Uighur Empire


From the fifth century Turkic tribal groups under various names were found living beyond China’s northern borders from Korea to Central Asia. With China divided the Turks first preyed on, then conquered and ruled parts of northern China in many short lived dynasties.

With the rise of the Tang (T’ang) dynasty (618–909), the tables turned. Taizong (T’ai-tsung, r. 626–649) defeated both the Eastern and Western Turks, accepted their vassalage, and was proclaimed their heavenly khan.

The Uighurs were a branch of Turks organized into 10 clans and lived primarily a nomadic life in the steppes of Mongolia north of China. In the mid-eighth century they became the most powerful nomads in the region, and under Kaghan Ku-li p’ei-lo established an Uighur Empire, which was a client state of the Tang.

This ambiguity of status is apparent from the kaghans’ claim that they were appointed by heaven, though they simultaneously sought and received appointment to their positions from the Tang court.

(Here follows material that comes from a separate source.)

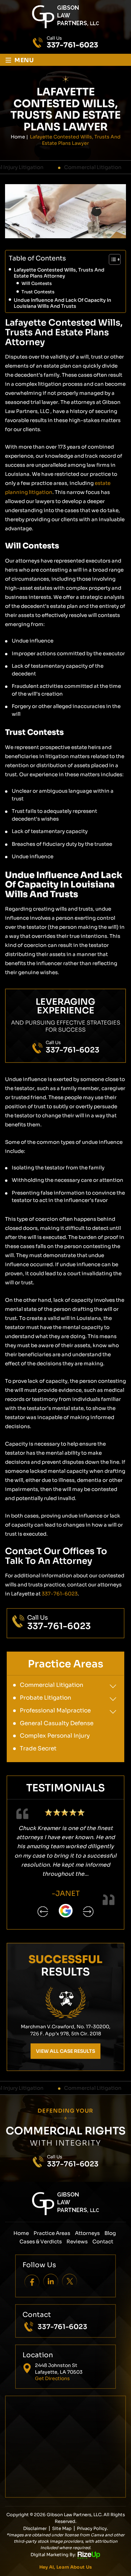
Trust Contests (37, 292)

A permanent capital was established at Karabalghasan in Mongolia but the Uighurs continued to live in tents and the kaghan’s palace was a large golden tent that could hold 100 people.

The Uighur state prospered under Ku-li, his son Mo-yen-ch’o (r. 747– 759), and his son Mo-yu. The An Lushan (An Lu-Shan) Rebellion (755–763) elevated the Uighurs from being vassals to useful and difficult allies of the Tang.

Kaghan Mo-ye-ch’o answered Suzong’s (Su-tsung, successor to Ming Huang, who abdicated in disgrace in 755) call for help. In 757 the Uighur cavalry arrived from Mongolia and helped recapture the Tang eastern capital Luoyang (Loyang) from the rebels.

The Tang had to pay a high price for the assistance—as agreed to beforehand the Uighurs were allowed to loot Luoyang for three days. Later in the rebellion in 762, a Sino-Uighur force retook Luoyang.

Uighur culture
Uighur culture

Again the Uighurs looted the city, including the palaces; massacred thousands; burned down Buddhist temples; and committed other acts of cruelty. Many other cities in northern China also suffered destruction and looting by the Uighur “allies.”

Another result of Uighur military assistance was a series of marriages between members of the two ruling houses: Members of the Li imperial clan married Uighur princesses and a total of seven principal wives (out of 13) of Uighur kaghans were Tang princesses, including three who were daughters of reigning Tang emperors (others were adopted daughters).

Uighurs continued to demand and receive costly gifts from the Tang court after the end of the rebellion and also enjoyed favorable terms of trade with the Chinese, for example receiving 40–50 bolts of silk for each horse, which was far above the fair value.

The decline of Tang power in the Western Regions also profited the Uighurs, who charged high tolls for trade goods in transit. The year 790 was the last time the Tang and Uighur armies campaigned together, against the Tibetan Kingdom, which had also grown powerful as a result of the An Lushan Rebellion.

While in Luoyang in 762 the Uighur kaghan Mou-yu converted to Manicheanism, choosing it over Buddhism and Nestorian Christianity. As a result Manicheanism became the official religion of the Uighur state.

This move was welcomed by the Tang court, which hoped that the adopting of this peaceful religion would make the Uighurs less violent. At the kaghan’s request China allowed the building of Manichean temples in Louyang and several additional important cities.

Because the Sogdians were responsible for converting the Uighurs to their religion, Sogdian influence over the Uighurs was enhanced. An alphabet, based on the Sogdian script, was created for writing Uighur, which until then had no written language.

Until this time all contemporary written knowledge about the nomads in contact with China came from Chinese sources. Many Tang government bureaus, such as the ministry of war, court of diplomatic reception, and provincial officials, gathered and kept records on the geography, customs, clothes, and products of the Uighurs and other border peoples.

Naturally they focused on how the nomads impacted on China and reflected the Chinese perspective. In the 20th century archaeologists discovered two steles in Karabalghasun and in northern Mongolia with inscriptions in three languages: Chinese, Sogdian, and Uighur. Some documents in the Uighur language have also survived, preserved in the caves of Dunhuang (Tunhuang) in western China.

Two dynasties and 13 kaghans presided over the Uighurs during their century of power; five were assassinated; several others were overthrown. Uighur politics was unstable because of tribal politics and much depended on the ability of the kaghan to maintain control over autonomous chiefs.

Social changes that resulted from increased wealth and power after the mid-eighth century undermined traditional Uighur society and economy, from nomadic to semiagricultural, and subsistence to dependence on imported luxuries. The new religion created tensions between traditionalists and Manichean converts; Manicheanism also made the Uighurs less warlike.

Aggressive neighbors, Tibetans, and especially the appearance of another group of warlike nomads called Kirghiz began to encroach on Uighur territory. In 839 a famine and pestilence hit. By 844 the Uighur state had collapsed, never to rise again.